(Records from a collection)
· · · · ·
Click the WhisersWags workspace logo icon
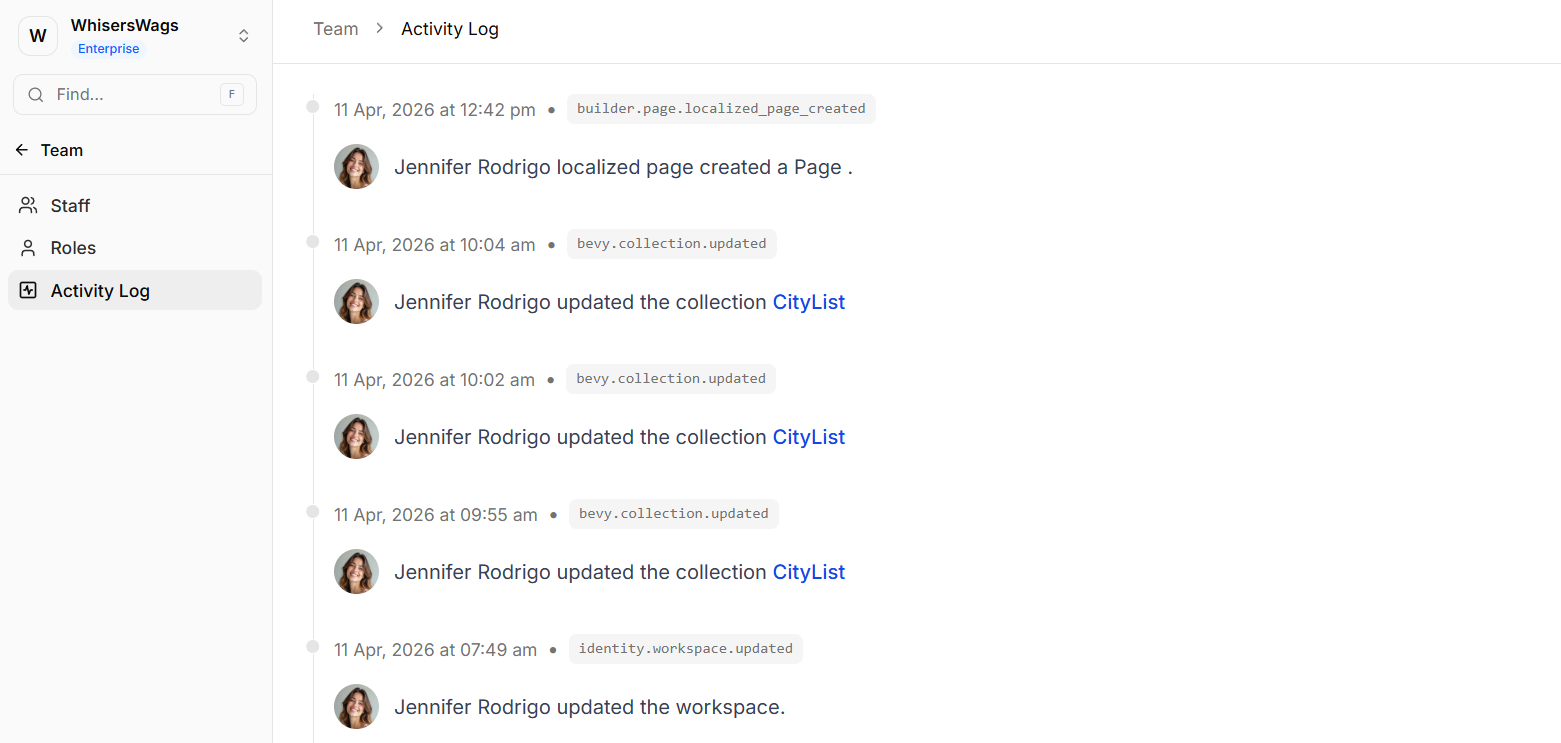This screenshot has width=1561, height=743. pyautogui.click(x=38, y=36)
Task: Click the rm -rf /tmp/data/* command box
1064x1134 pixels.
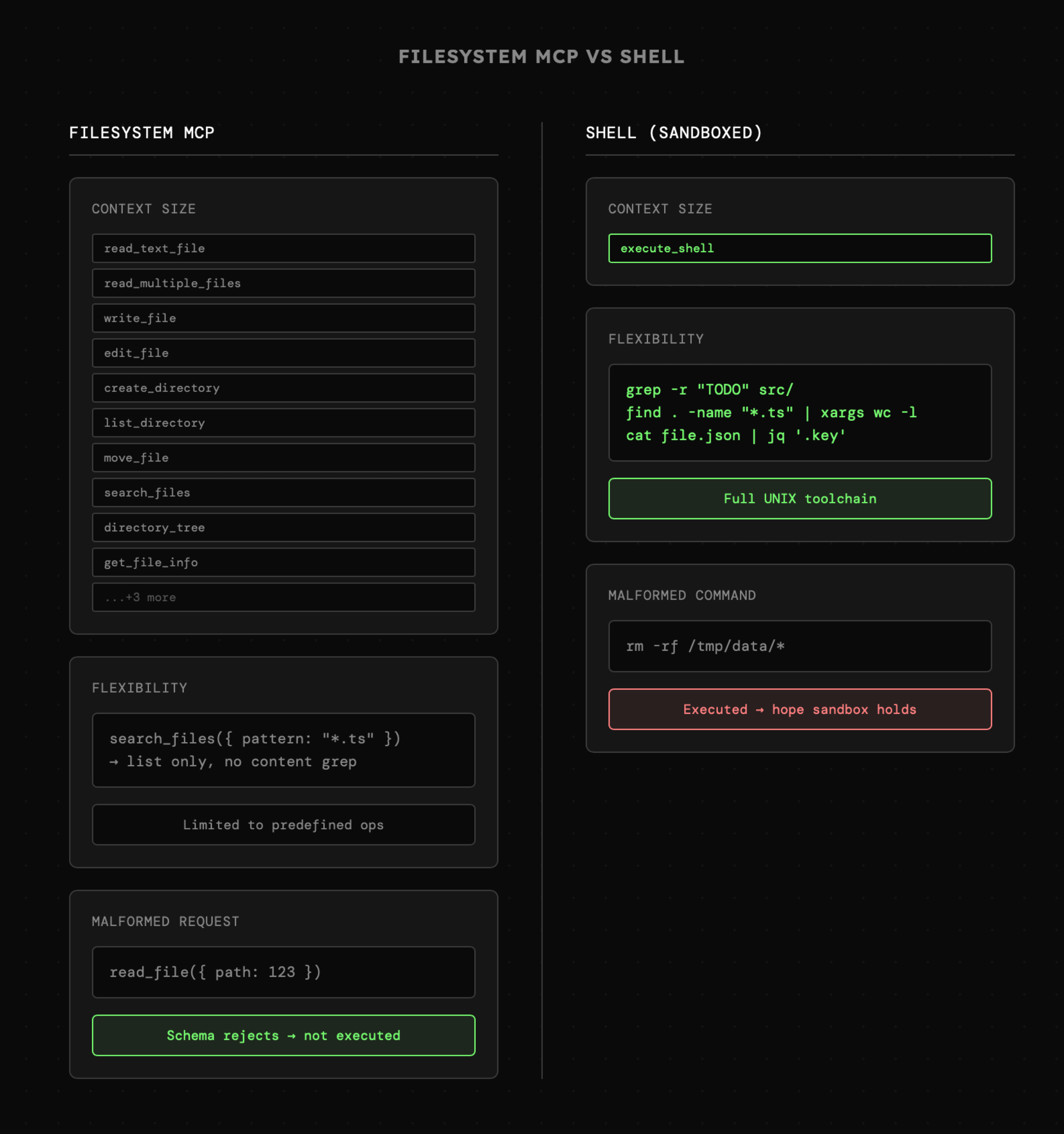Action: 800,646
· · · · ·
Can you render every line of the material above as a JSON list of strings, one string per line, with blank lines and pictures left out?

[
  "Click the WhisersWags workspace logo icon",
  "This screenshot has width=1561, height=743. pyautogui.click(x=38, y=36)",
  "Task: Click the rm -rf /tmp/data/* command box",
  "1064x1134 pixels.",
  "Action: 800,646"
]